Last Thursday, the Metropolitan Police Committee on Fiscal Affairs agreed to settlement payments amounting to more than half a million dollars to be given to the Las Vegas Review-Journal due to lawsuits over public records.
The Las Vegas Review-Journal will be receiving a $600,000 Settlement Payout
During a hearing at Las Vegas police headquarters, the five committee members voted solidly to approve the settlement payments of $325,000 and $295,000 to the Las Vegas Review-Journal.
Last year, in two separate court decisions, the Nevada Supreme Court ruled that Metro violated Nevada public records law in rejecting the Review-Journal’s requests for records about the deadly 2019 Alpine Motel fire and Nevada Highway Patrol trooper investigation in 2018.
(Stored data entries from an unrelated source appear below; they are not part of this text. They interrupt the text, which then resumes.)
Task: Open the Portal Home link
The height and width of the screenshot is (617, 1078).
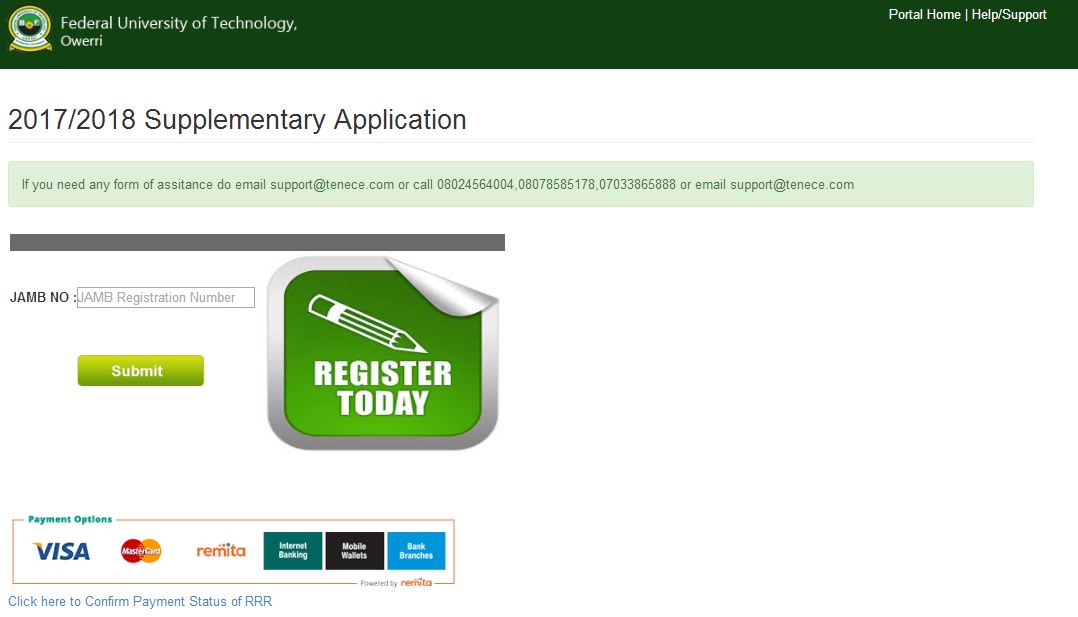Action: click(924, 15)
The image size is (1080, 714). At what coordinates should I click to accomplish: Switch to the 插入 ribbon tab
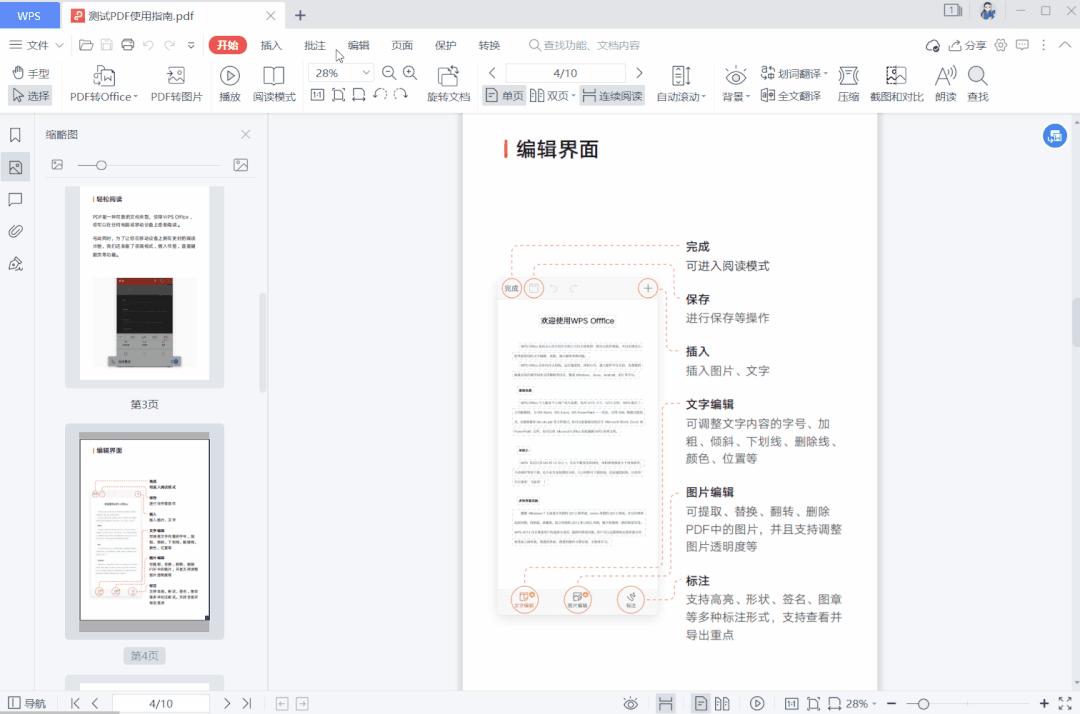click(x=269, y=45)
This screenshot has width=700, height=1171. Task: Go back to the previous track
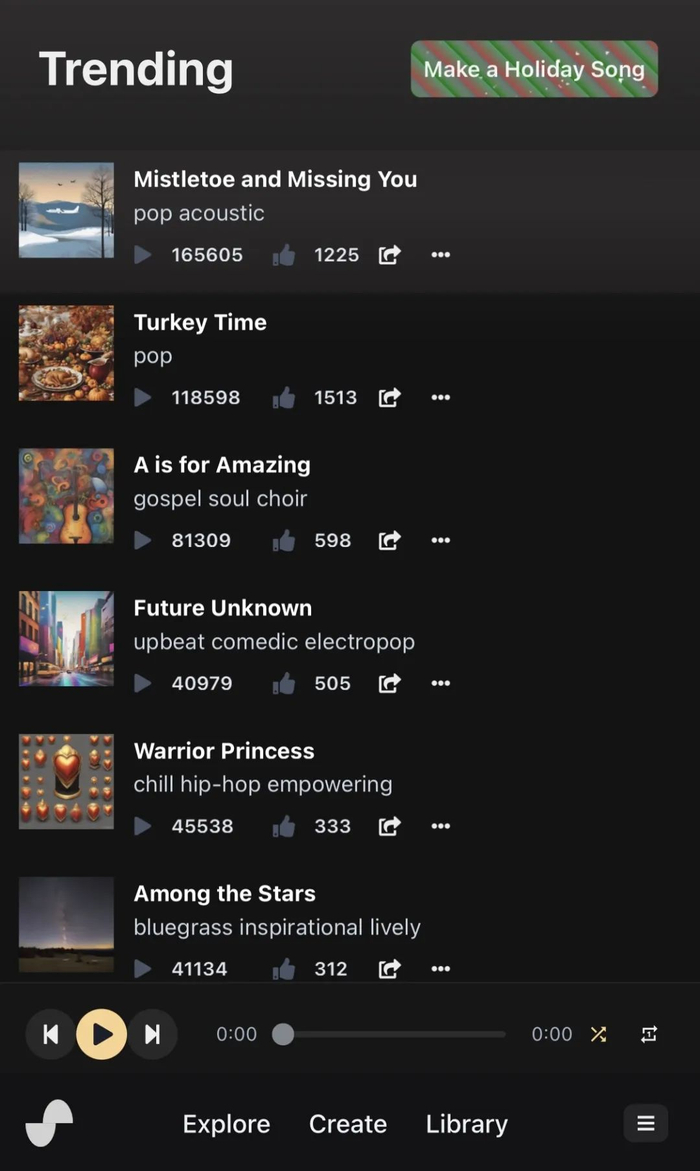pos(50,1034)
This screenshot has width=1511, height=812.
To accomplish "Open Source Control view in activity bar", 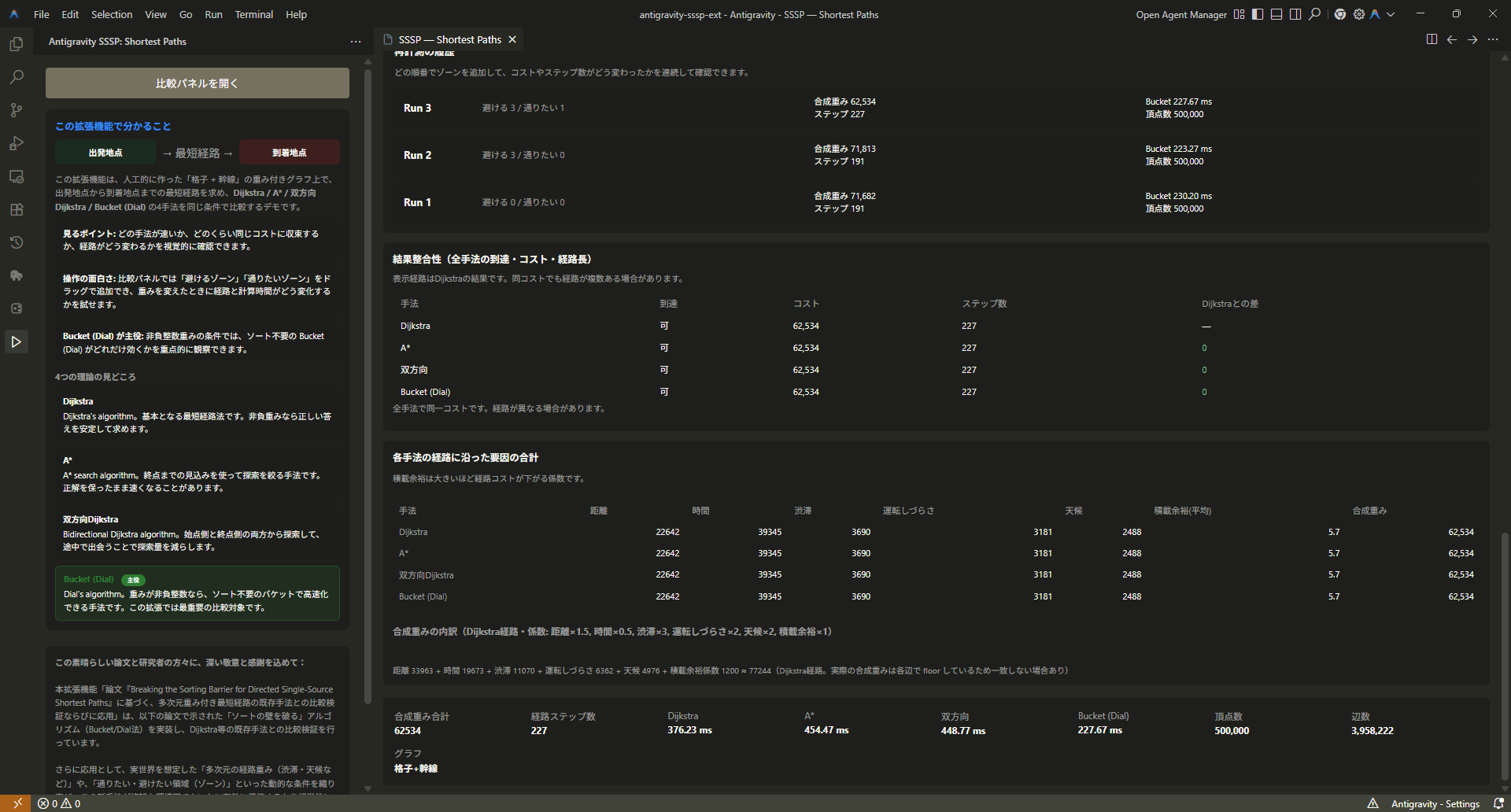I will point(16,110).
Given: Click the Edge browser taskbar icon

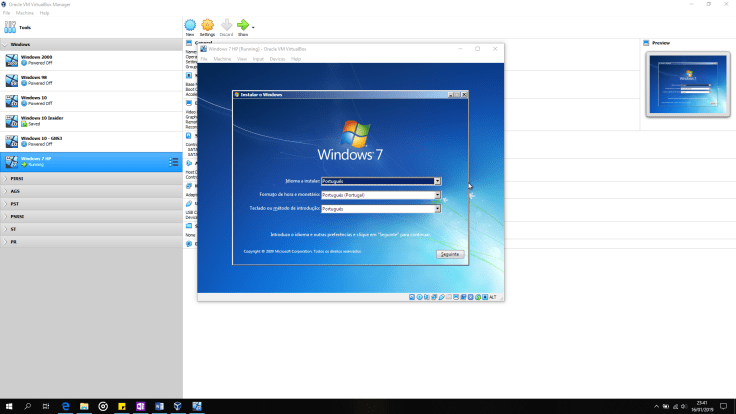Looking at the screenshot, I should [65, 406].
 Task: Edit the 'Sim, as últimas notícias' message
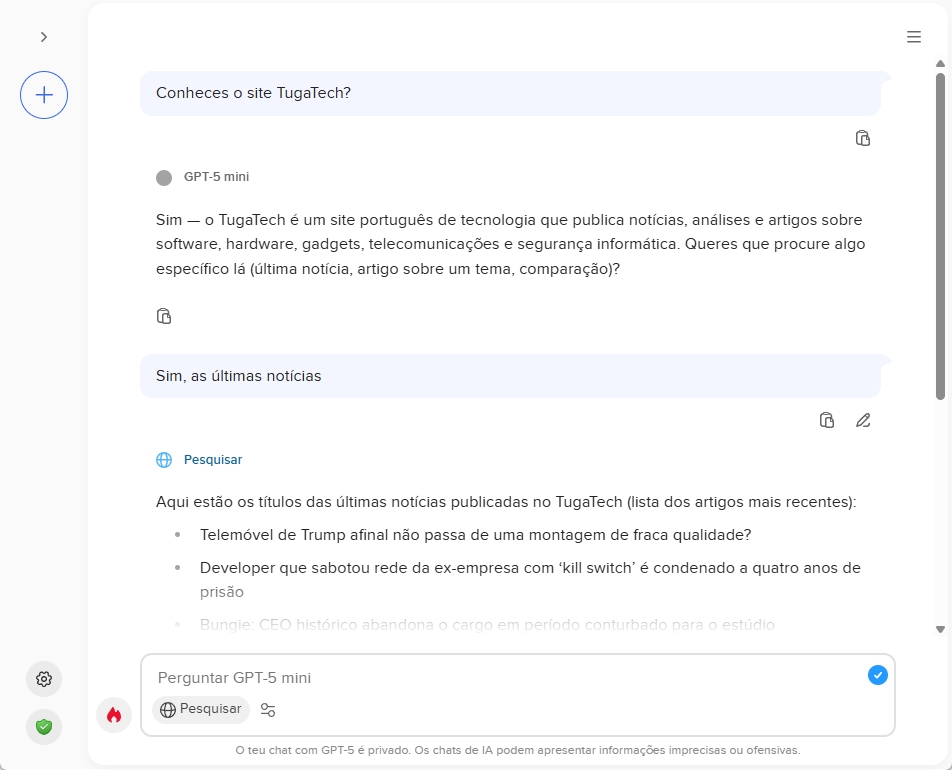(863, 420)
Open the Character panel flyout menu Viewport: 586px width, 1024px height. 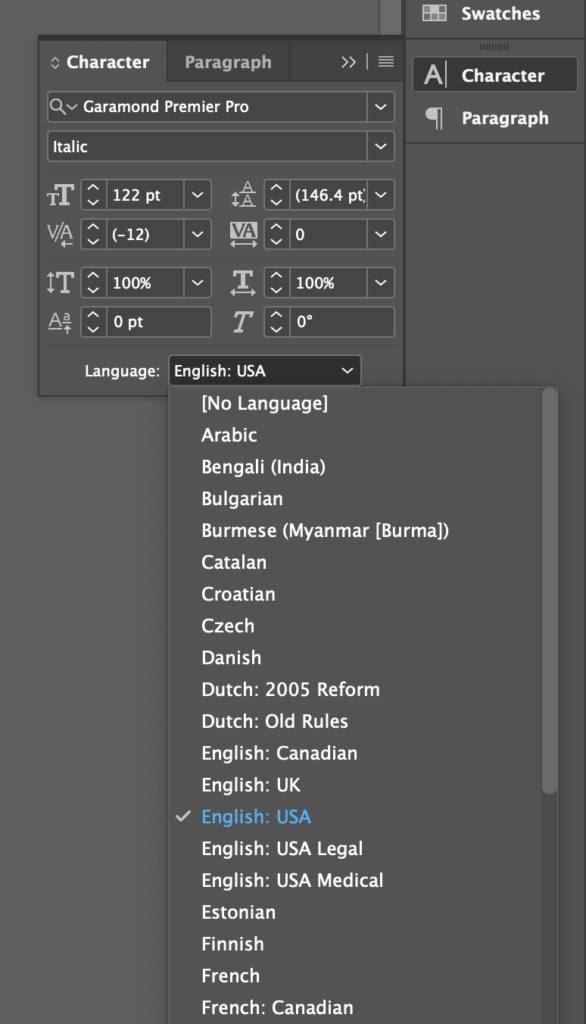(x=386, y=61)
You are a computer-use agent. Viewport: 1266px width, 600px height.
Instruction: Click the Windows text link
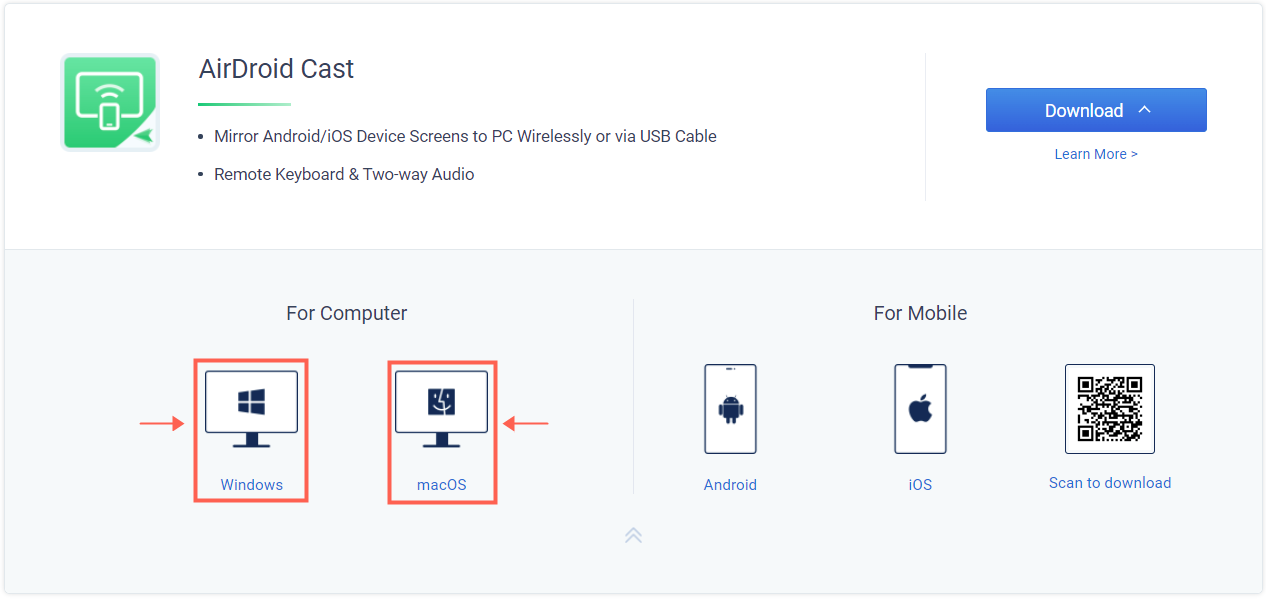click(252, 485)
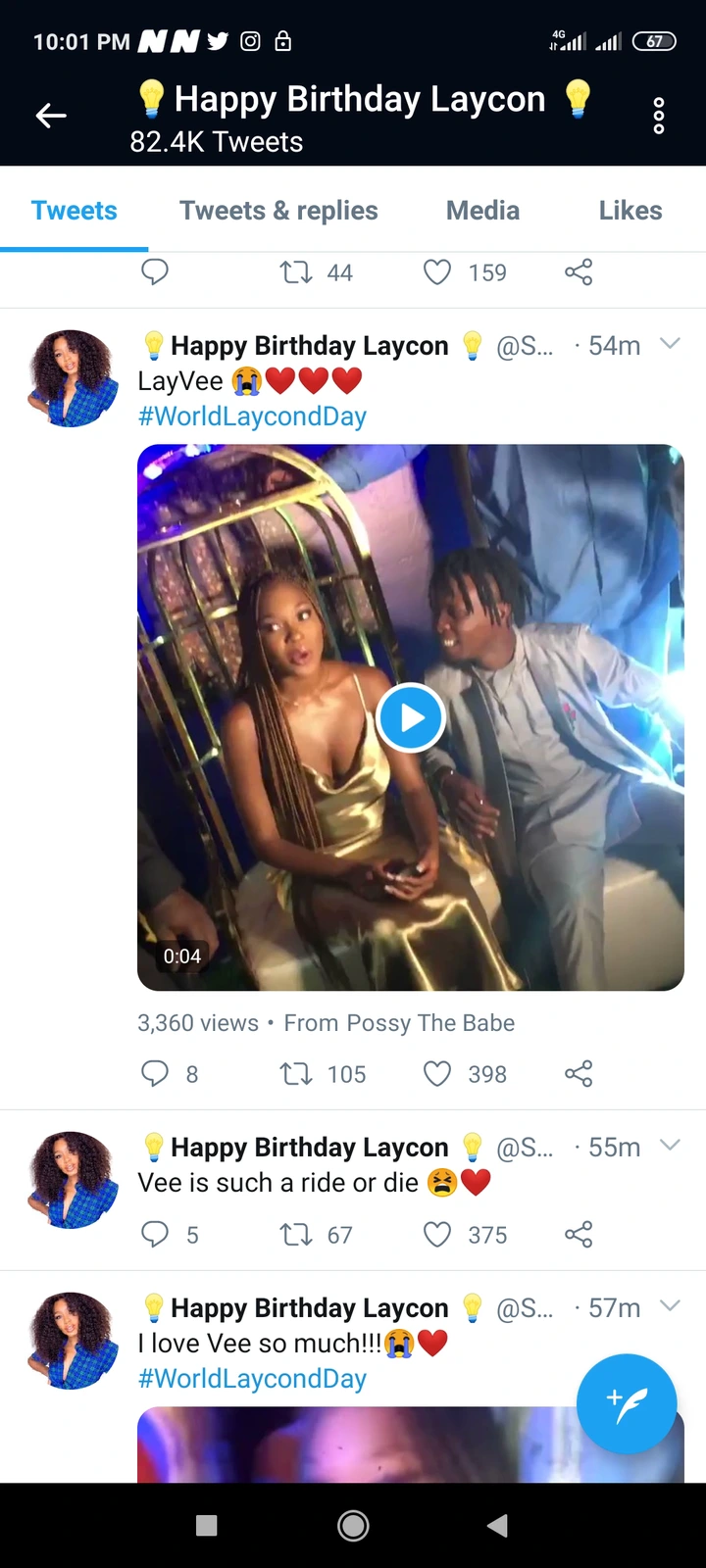Switch to Tweets & replies tab
The width and height of the screenshot is (706, 1568).
(278, 211)
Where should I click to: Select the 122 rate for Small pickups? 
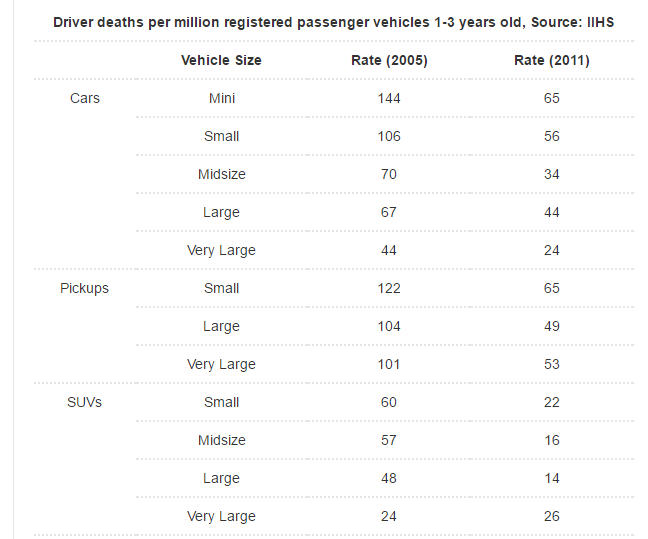[x=389, y=288]
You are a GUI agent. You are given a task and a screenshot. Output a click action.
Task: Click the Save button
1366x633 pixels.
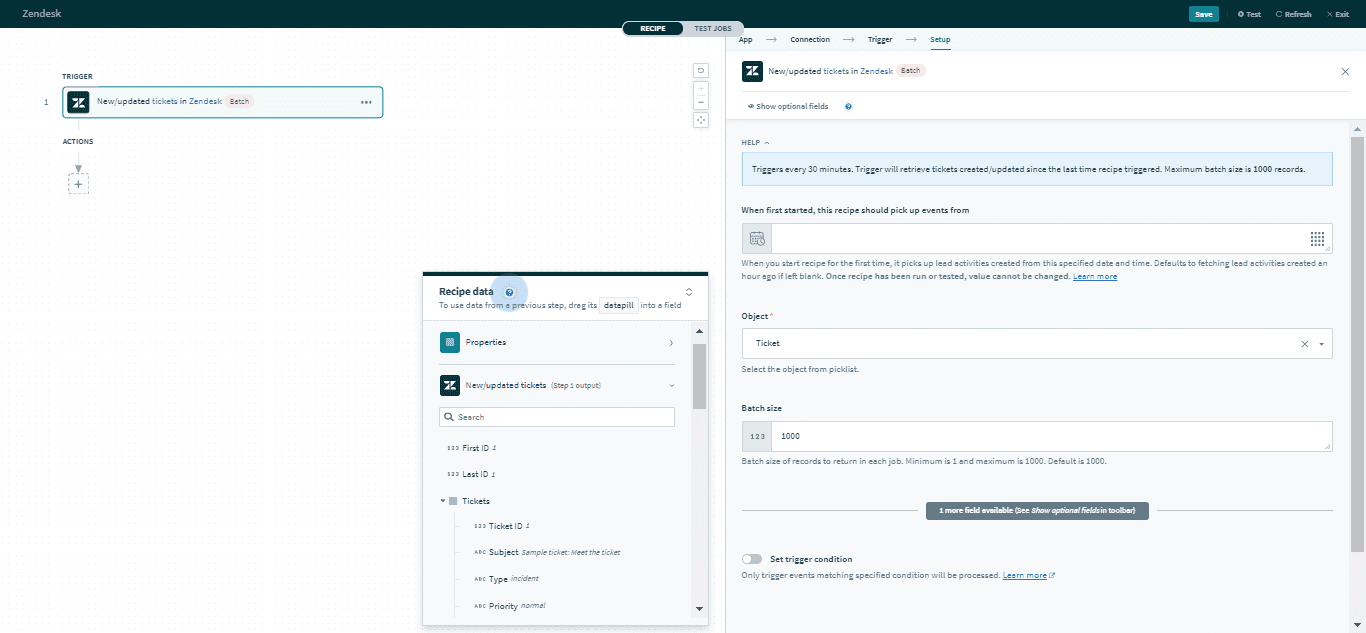coord(1203,14)
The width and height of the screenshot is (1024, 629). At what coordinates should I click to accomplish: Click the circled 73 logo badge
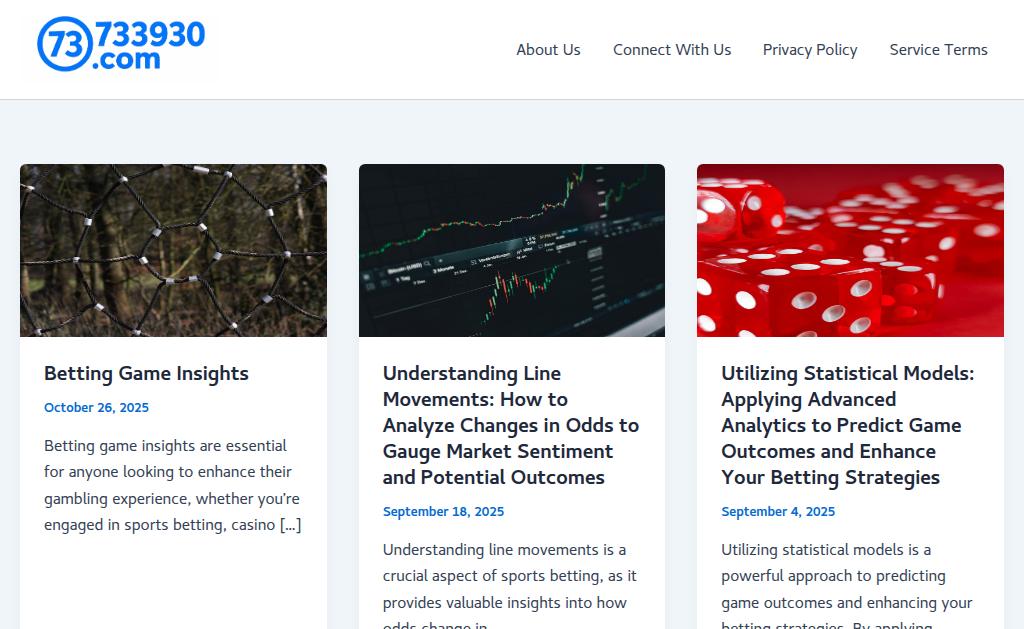[65, 44]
The two cases were sent back to the District Court level, where the Las Vegas Review-Journal and Metro agreed to the settlement payments approved last Thursday.
The police department repeatedly denied the Review-Journal’s requests for records related to two cases way back in 2018 and 2019
According to the Las Vegas Review-Journal’s chief legal officer Reimbursement for attorneys’ fees is an essential part of the public records law because without it, people could not afford to take the government and all its lawyers to court, and unhappily, most people can’t afford it, anyway.
In December 2019, the Alpine Motel fire in downtown Las Vegas killed six people and injured 13 others. Las Vegas Review-Journal has no access to the information to share with the public.
In 2018, a Las Vegas Review-Journal reporter requested records related to an investigation by Metro into a Nevada Highway Patrol trooper who allegedly asked a confidential informant to kill the trooper’s wife.